Devil's Advocate

Welcome to Devil's Advocate — Inside Tennessee's version of punch/counter punch — where each week analysts Randy Moore and Jeffery Stewart choose their sideline and make their cases for our readers' regular amusement and occasional edification.



For the Tennessee Vols, the keys to beating Alabama Saturday in Tuscaloosa are rather obvious:

- Slow down wide receiver D.J. Hall, the Tide's one quality offensive player

- Throw away from Simeon Castille, Bama's one big-time defensive player

- Don't let the replay official decide the outcome in the final seconds.

Basically, the Crimson Tide has an overpaid coach and an overrated team. Despite a 5-2 overall record and a 3-1 SEC mark, Bama is a train wreck waiting to happen. This team has been winning in spite of itself.

Alabama blew a 21-point lead before edging Arkansas 41-38. The Tide blew a 23-point FIRST-QUARTER lead and needed an end-zone interception on the game's final play to nip Houston 30-24. Last week Bama needed a controversial call reversal by the replay official in the final seconds to put away mighty Mississippi, which remains winless in league play.

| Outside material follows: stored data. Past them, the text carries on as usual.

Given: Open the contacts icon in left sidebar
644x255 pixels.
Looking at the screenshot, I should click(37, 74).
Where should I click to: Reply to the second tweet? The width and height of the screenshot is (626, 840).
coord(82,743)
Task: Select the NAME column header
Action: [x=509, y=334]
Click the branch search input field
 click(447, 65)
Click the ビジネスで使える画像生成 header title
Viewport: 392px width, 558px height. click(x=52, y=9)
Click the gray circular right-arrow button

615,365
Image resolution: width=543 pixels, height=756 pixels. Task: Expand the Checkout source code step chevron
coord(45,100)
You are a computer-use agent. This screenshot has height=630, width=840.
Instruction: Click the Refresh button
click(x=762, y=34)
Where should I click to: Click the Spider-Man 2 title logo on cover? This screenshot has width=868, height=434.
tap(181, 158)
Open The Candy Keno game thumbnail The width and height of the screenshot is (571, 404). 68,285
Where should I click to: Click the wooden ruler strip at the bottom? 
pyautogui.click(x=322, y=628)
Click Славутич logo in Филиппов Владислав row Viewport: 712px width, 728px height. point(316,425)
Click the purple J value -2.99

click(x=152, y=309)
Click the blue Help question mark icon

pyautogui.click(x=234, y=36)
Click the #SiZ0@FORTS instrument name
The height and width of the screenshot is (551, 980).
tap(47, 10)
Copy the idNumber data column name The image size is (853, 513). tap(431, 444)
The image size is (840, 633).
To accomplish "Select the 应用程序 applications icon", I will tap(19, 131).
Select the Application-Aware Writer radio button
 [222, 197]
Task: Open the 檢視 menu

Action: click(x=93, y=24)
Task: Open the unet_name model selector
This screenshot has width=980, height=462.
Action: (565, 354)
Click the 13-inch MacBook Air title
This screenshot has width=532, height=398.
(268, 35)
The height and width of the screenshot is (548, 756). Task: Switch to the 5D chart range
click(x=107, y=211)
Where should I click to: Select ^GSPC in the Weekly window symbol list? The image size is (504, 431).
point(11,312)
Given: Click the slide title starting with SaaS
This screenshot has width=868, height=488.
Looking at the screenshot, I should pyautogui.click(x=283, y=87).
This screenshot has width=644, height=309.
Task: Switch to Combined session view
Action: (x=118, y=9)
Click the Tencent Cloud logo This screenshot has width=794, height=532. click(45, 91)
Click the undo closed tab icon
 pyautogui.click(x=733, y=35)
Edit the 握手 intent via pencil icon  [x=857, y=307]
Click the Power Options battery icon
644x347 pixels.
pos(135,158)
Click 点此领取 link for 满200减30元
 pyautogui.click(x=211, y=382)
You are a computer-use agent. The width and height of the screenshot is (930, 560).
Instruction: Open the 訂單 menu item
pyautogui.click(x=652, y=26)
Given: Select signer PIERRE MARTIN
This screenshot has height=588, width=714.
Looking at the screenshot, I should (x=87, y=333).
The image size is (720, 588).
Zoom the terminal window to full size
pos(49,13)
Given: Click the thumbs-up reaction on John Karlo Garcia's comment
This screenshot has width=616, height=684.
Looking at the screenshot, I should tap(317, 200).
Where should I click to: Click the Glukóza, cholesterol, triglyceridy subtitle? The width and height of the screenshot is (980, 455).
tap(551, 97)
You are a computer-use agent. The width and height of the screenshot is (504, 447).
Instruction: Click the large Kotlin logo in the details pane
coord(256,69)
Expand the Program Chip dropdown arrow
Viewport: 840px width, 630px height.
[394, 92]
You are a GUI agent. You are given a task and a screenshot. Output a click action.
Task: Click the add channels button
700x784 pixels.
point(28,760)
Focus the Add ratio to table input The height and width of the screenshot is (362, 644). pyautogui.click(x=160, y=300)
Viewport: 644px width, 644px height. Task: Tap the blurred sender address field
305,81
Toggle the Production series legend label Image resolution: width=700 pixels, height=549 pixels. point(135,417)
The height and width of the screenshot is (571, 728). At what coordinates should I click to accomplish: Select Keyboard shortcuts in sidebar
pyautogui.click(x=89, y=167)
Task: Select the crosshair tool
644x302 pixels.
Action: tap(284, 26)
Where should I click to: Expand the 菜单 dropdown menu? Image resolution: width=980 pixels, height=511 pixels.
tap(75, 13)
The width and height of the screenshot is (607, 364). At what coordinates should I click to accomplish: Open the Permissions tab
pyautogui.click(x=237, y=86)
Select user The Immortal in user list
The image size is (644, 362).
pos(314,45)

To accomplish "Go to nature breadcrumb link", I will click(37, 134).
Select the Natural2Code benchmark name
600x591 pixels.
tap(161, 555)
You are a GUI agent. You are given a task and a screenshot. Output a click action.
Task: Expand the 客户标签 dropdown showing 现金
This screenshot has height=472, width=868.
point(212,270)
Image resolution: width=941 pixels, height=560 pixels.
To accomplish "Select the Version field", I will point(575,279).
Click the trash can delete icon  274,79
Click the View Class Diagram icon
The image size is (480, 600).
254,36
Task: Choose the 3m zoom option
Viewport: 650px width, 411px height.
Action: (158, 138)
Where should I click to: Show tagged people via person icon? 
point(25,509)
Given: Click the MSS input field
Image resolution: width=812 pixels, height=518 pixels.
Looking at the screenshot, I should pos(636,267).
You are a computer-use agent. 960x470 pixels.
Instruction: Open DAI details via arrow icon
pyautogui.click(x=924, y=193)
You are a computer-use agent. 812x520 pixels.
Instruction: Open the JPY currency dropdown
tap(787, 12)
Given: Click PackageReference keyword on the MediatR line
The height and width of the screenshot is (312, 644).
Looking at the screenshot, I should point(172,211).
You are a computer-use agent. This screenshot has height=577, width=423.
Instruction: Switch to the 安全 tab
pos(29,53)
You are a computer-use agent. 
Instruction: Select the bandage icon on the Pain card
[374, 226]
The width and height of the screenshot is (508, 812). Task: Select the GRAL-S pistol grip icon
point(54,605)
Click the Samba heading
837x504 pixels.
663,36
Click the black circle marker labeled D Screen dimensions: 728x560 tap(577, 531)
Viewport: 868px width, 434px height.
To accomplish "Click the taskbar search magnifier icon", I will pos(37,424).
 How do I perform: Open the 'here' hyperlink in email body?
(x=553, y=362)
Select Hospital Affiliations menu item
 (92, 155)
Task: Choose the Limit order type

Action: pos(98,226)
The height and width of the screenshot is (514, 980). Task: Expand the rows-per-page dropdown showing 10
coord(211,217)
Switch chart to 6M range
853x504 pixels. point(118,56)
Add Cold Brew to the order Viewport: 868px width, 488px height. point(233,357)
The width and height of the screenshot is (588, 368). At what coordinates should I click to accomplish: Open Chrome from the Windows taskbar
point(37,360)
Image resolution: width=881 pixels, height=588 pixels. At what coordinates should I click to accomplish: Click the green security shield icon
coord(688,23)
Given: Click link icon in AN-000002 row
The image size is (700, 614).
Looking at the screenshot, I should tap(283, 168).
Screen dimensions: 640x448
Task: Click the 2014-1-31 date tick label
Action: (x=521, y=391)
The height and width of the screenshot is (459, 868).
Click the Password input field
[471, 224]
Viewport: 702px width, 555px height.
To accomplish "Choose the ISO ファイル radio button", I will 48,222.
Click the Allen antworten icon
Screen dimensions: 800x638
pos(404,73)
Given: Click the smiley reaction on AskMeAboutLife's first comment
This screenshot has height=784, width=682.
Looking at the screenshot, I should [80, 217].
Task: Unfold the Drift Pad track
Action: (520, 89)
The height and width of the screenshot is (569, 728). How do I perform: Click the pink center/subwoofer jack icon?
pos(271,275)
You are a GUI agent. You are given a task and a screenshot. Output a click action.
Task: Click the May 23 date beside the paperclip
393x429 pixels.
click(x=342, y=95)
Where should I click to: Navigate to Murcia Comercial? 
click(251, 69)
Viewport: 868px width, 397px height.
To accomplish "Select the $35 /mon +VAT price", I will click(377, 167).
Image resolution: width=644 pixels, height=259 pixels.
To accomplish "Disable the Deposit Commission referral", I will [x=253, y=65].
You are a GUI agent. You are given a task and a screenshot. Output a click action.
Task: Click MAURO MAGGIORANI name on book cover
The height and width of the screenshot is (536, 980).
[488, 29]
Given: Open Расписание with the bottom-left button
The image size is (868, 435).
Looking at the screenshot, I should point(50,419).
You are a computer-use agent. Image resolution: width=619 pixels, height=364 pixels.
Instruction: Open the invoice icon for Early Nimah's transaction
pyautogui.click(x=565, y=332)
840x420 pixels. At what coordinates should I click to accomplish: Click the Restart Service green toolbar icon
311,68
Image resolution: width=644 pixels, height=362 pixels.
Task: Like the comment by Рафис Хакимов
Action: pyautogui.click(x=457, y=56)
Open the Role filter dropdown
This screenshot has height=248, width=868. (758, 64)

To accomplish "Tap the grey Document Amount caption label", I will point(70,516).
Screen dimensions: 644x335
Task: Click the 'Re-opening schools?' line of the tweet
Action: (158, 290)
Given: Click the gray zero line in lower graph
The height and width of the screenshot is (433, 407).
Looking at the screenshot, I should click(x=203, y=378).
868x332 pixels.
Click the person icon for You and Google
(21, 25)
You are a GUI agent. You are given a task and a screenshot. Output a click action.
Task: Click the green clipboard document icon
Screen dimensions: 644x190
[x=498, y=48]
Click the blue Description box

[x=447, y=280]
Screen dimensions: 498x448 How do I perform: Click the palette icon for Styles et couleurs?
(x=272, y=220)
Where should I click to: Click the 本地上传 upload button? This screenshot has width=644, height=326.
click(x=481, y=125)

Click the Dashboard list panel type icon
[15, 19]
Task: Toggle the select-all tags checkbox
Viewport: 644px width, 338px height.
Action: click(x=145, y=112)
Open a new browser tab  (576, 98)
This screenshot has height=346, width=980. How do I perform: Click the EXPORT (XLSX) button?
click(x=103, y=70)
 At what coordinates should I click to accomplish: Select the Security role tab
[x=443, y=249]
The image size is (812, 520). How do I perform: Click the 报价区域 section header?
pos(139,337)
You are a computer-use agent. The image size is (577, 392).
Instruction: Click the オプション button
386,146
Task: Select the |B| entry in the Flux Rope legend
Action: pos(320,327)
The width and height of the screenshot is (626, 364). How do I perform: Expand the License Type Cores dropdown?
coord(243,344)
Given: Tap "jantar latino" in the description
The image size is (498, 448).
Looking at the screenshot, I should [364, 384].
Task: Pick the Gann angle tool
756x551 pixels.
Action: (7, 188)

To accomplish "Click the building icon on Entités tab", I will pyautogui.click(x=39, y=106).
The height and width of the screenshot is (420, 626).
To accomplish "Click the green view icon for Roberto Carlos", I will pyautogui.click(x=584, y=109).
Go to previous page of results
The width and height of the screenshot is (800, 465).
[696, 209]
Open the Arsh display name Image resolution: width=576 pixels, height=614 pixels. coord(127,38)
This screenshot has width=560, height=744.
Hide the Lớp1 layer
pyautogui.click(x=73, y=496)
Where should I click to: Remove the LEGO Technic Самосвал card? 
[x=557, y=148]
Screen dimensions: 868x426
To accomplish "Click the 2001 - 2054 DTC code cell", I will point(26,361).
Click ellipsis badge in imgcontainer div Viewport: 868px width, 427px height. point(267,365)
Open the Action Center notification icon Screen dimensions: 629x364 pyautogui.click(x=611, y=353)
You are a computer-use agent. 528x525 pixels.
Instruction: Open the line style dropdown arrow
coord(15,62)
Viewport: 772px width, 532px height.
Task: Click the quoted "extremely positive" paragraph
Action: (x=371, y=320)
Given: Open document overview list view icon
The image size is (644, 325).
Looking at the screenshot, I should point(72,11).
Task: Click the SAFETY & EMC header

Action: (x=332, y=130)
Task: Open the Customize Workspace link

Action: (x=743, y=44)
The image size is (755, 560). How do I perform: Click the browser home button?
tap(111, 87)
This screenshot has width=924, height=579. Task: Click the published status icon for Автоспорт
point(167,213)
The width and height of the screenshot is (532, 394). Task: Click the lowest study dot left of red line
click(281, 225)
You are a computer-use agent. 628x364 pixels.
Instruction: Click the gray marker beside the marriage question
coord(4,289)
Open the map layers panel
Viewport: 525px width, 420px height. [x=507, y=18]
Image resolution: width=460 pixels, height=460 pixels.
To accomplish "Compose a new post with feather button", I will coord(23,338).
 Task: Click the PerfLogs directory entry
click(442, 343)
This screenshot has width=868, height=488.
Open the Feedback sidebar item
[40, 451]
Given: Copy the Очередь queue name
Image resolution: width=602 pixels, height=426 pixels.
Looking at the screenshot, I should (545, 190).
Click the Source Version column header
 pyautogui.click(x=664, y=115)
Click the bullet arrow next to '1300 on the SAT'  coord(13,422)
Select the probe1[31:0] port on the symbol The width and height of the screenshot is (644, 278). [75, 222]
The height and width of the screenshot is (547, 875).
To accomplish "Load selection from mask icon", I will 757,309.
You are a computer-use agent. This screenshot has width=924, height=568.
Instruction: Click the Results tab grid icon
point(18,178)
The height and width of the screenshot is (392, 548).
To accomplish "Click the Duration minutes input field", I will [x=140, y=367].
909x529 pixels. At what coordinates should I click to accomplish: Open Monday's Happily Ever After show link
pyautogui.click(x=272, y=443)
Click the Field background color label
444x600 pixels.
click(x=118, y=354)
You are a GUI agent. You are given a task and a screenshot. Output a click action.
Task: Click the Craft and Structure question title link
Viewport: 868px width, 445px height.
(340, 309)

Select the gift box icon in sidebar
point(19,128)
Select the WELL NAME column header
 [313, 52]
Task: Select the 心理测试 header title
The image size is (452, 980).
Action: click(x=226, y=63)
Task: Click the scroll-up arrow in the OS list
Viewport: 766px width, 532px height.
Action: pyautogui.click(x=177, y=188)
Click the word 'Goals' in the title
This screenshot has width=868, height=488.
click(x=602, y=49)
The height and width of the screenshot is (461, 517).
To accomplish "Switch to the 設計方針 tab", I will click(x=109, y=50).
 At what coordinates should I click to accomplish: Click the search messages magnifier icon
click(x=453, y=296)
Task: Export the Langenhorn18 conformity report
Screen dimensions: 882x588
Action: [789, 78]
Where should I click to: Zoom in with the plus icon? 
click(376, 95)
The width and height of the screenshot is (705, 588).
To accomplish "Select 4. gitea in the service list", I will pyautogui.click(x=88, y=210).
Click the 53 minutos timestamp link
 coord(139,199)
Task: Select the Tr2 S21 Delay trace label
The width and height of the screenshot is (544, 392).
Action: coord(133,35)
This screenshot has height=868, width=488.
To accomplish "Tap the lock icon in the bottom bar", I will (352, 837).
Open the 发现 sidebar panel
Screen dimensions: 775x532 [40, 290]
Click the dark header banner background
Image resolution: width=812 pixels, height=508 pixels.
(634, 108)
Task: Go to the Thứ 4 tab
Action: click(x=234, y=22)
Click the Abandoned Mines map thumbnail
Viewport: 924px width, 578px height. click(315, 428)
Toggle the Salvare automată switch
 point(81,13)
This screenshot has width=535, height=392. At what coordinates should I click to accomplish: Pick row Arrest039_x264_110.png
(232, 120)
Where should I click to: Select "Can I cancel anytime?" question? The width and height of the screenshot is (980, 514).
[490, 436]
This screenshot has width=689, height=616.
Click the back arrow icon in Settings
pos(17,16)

As inept as they are, the Rebels (1-5, 0-4) outplayed Bama, whose defense bears no resemblance to the superb unit the Vols faced on their last visit to Tuscaloosa in 2005. Ole Miss tailback BenJarvus Green-Ellis shredded the Tide for 131 rushing yards on just 20 rushes, an average of 6.5 yards per attempt. And former walk-on Seth Adams picked apart Bama's secondary to the tune of 284 yards. Tennessee quarterback Erik Ainge must be licking his chops.

Alabama's offense is no world-beater, either. Whereas Tennessee is getting more and more from its ground game each week, the Tide is getting less and less. That has forced quarterback John Parker Wilson – who ranks ninth among SEC quarterbacks in passing efficiency – to try and carry the attack in recent weeks. Wilson threw 53 times in a loss to Florida State, 45 times against Arkansas, 40 times vs. Ole Miss and 35 times against Georgia.

Speaking of Georgia, Bama lost to the Dawgs 26-23 in Tuscaloosa just two weeks before Tennessee routed the Dawgs 35-14 in Knoxville.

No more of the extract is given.